(Input data Opens)

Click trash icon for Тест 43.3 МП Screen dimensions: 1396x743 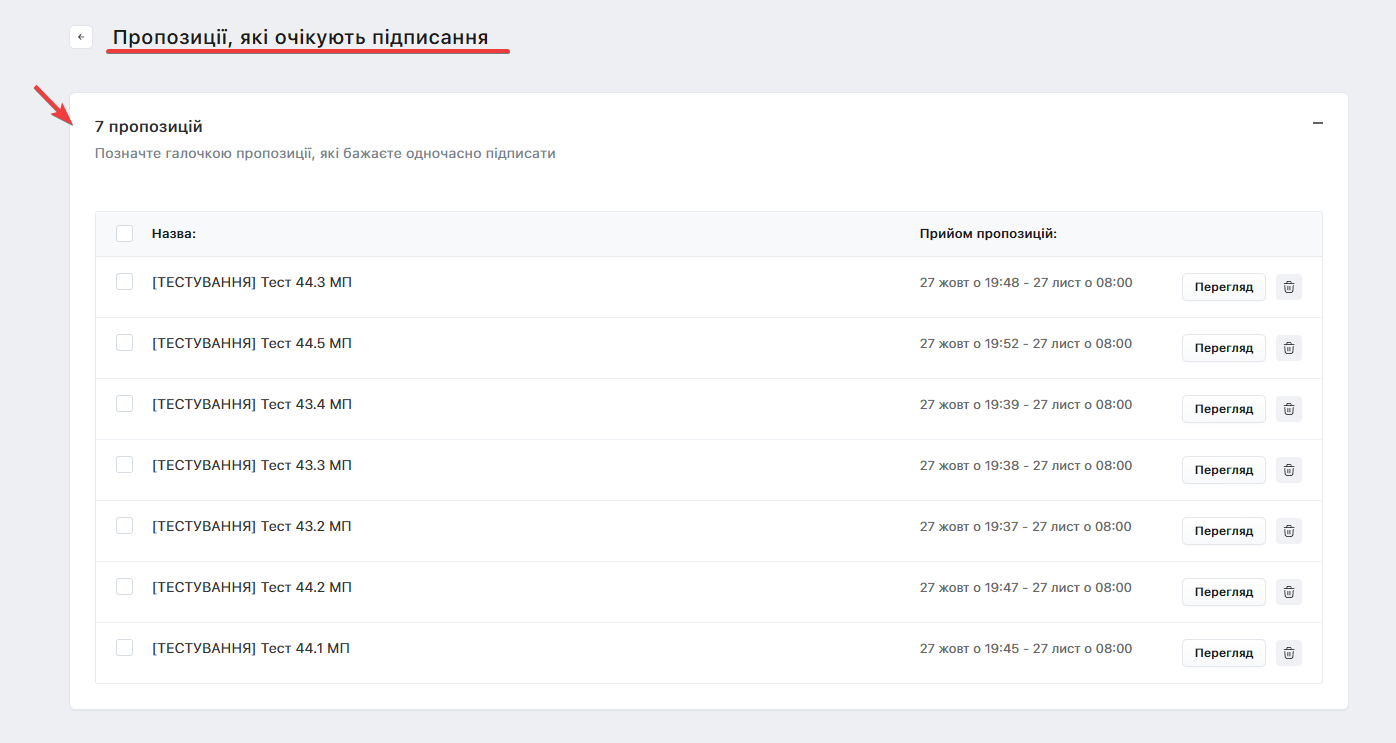point(1289,470)
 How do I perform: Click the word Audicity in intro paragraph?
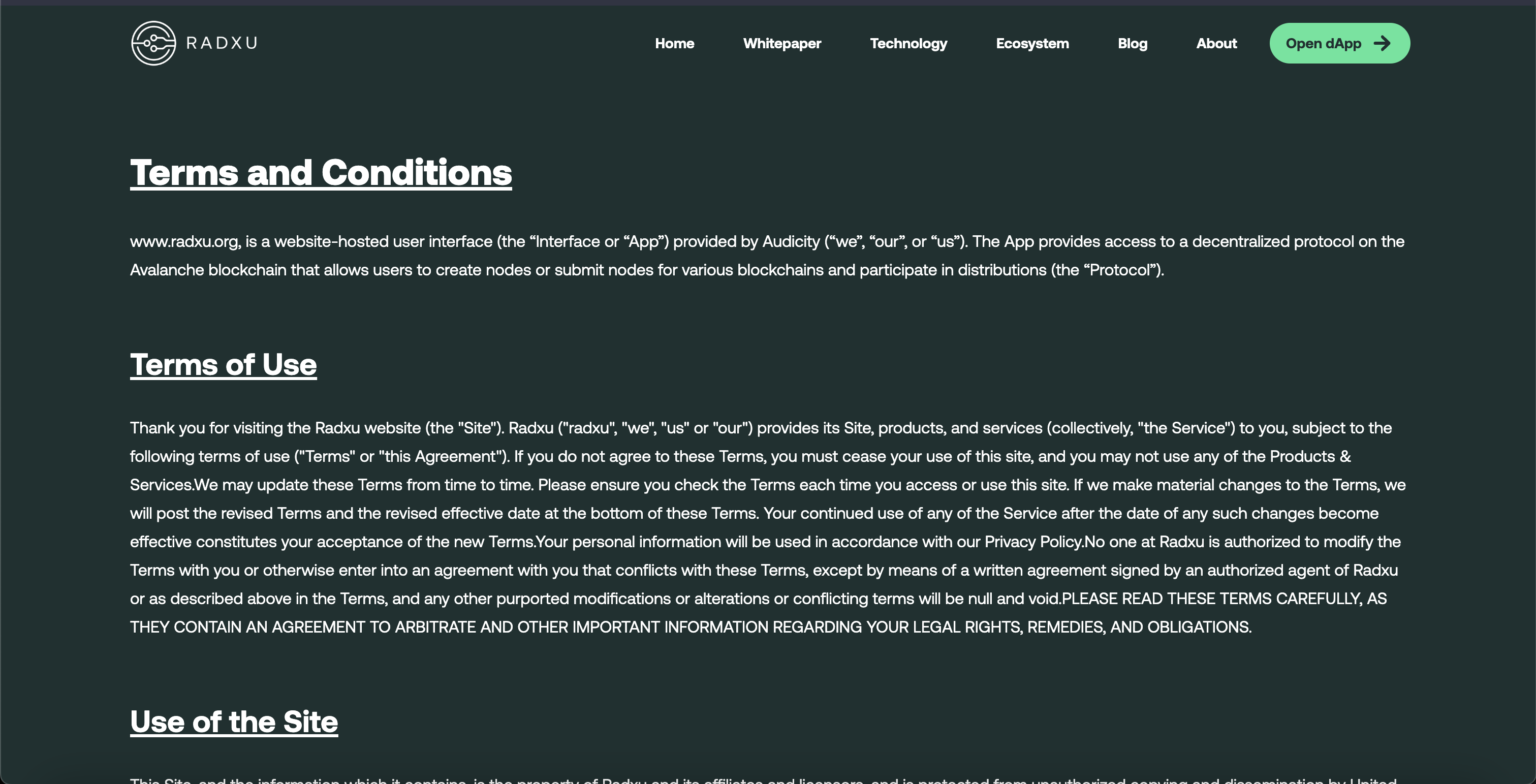791,241
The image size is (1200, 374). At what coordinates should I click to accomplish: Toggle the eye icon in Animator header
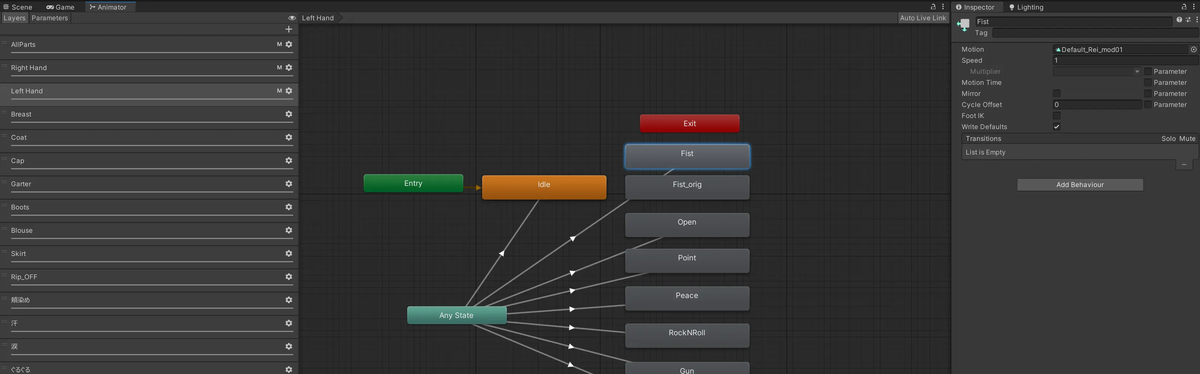(292, 18)
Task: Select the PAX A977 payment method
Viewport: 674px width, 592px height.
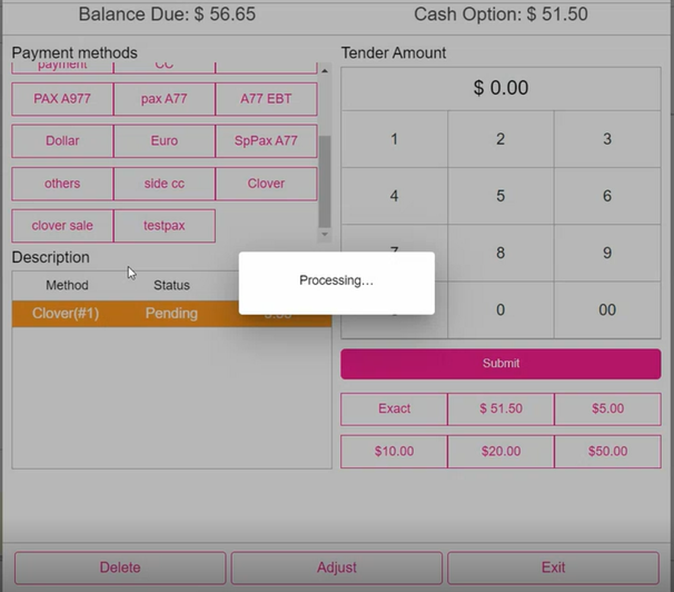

(Input data Closes)

What is required – The line that contains "Task: Select the PAX A977 payment method" opens the part to copy, and the last line of the records closes it; set down those lines exactly, pictures excluded.

Solution –
Task: Select the PAX A977 payment method
Viewport: 674px width, 592px height.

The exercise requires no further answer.